-->
    |

11 Warga Adat Maba Sangaji Divonis Bersalah Usai Pertahankan Tanah Adat, JATAM Sebut Bentuk Kriminalisasi Pembela Lingkungan

Foto: JATAM Maluku Utara

Reportmalut.com - Sebelas warga adat Maba Sangaji, Halmahera Timur, divonis bersalah oleh Pengadilan Negeri (PN) Soasio, Tidore Kepulauan, dengan hukuman lima bulan delapan hari penjara. Mereka dinyatakan melanggar hukum usai menolak aktivitas pertambangan nikel yang dilakukan oleh PT Position di wilayah adat mereka.

Putusan tersebut memicu gelombang kecaman dari berbagai pihak, termasuk Jaringan Advokasi Tambang (JATAM) Nasional dan JATAM Maluku Utara.

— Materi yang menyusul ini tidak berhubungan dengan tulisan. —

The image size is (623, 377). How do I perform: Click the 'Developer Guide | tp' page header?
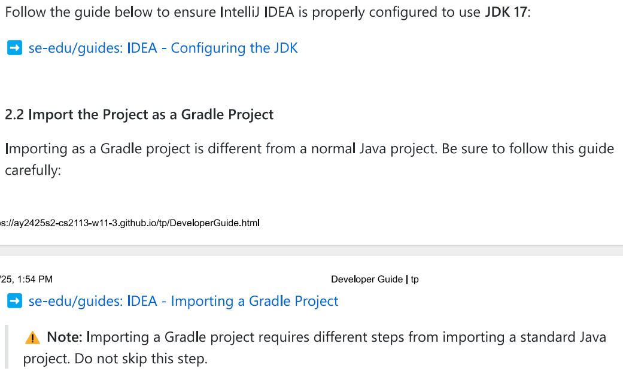375,279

Organisasi advokasi lingkungan itu menilai vonis tersebut merupakan bentuk nyata kriminalisasi terhadap masyarakat adat yang berjuang mempertahankan tanah dan lingkungan hidupnya dari ancaman tambang.

Menurut JATAM, 11 warga yang divonis bersalah adalah bagian dari kelompok masyarakat adat yang selama ini menjaga hutan, sungai, dan lahan pertanian yang menjadi sumber kehidupan mereka.

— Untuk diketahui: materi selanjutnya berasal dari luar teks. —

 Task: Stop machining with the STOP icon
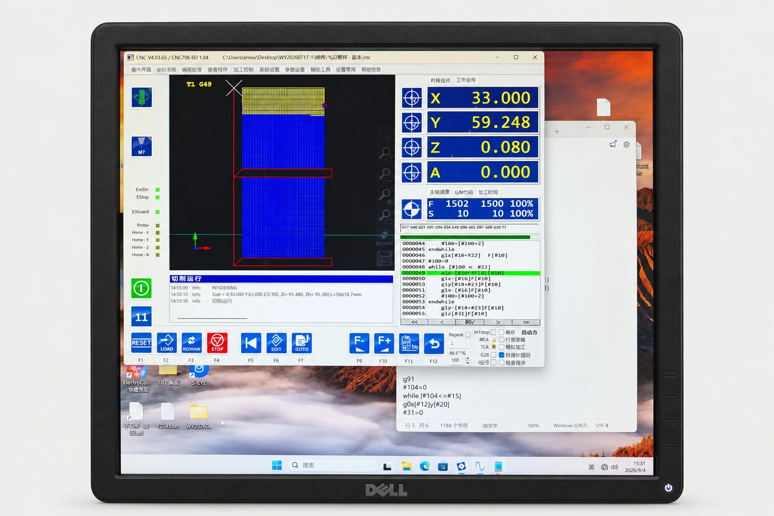(217, 343)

Konflik bermula saat warga melakukan ritual adat sebagai bentuk penolakan terhadap kegiatan tambang nikel yang dinilai telah merusak kawasan hutan dan mencemari aliran sungai. Namun, aksi damai itu justru berujung pada penangkapan massal oleh aparat kepolisian.

Dari hasil penelusuran JATAM, penangkapan terhadap 27 warga dilakukan secara sewenang-wenang dan bahkan menggunakan kendaraan milik PT Indonesia Weda Bay Industrial Park (IWIP).

Hal ini, menurut JATAM, menunjukkan adanya dugaan keterlibatan perusahaan tambang dalam operasi penegakan hukum. Selain itu, warga juga disebut mengalami intimidasi, pemaksaan tanda tangan tanpa pendamping hukum, hingga kekerasan fisik selama proses pemeriksaan.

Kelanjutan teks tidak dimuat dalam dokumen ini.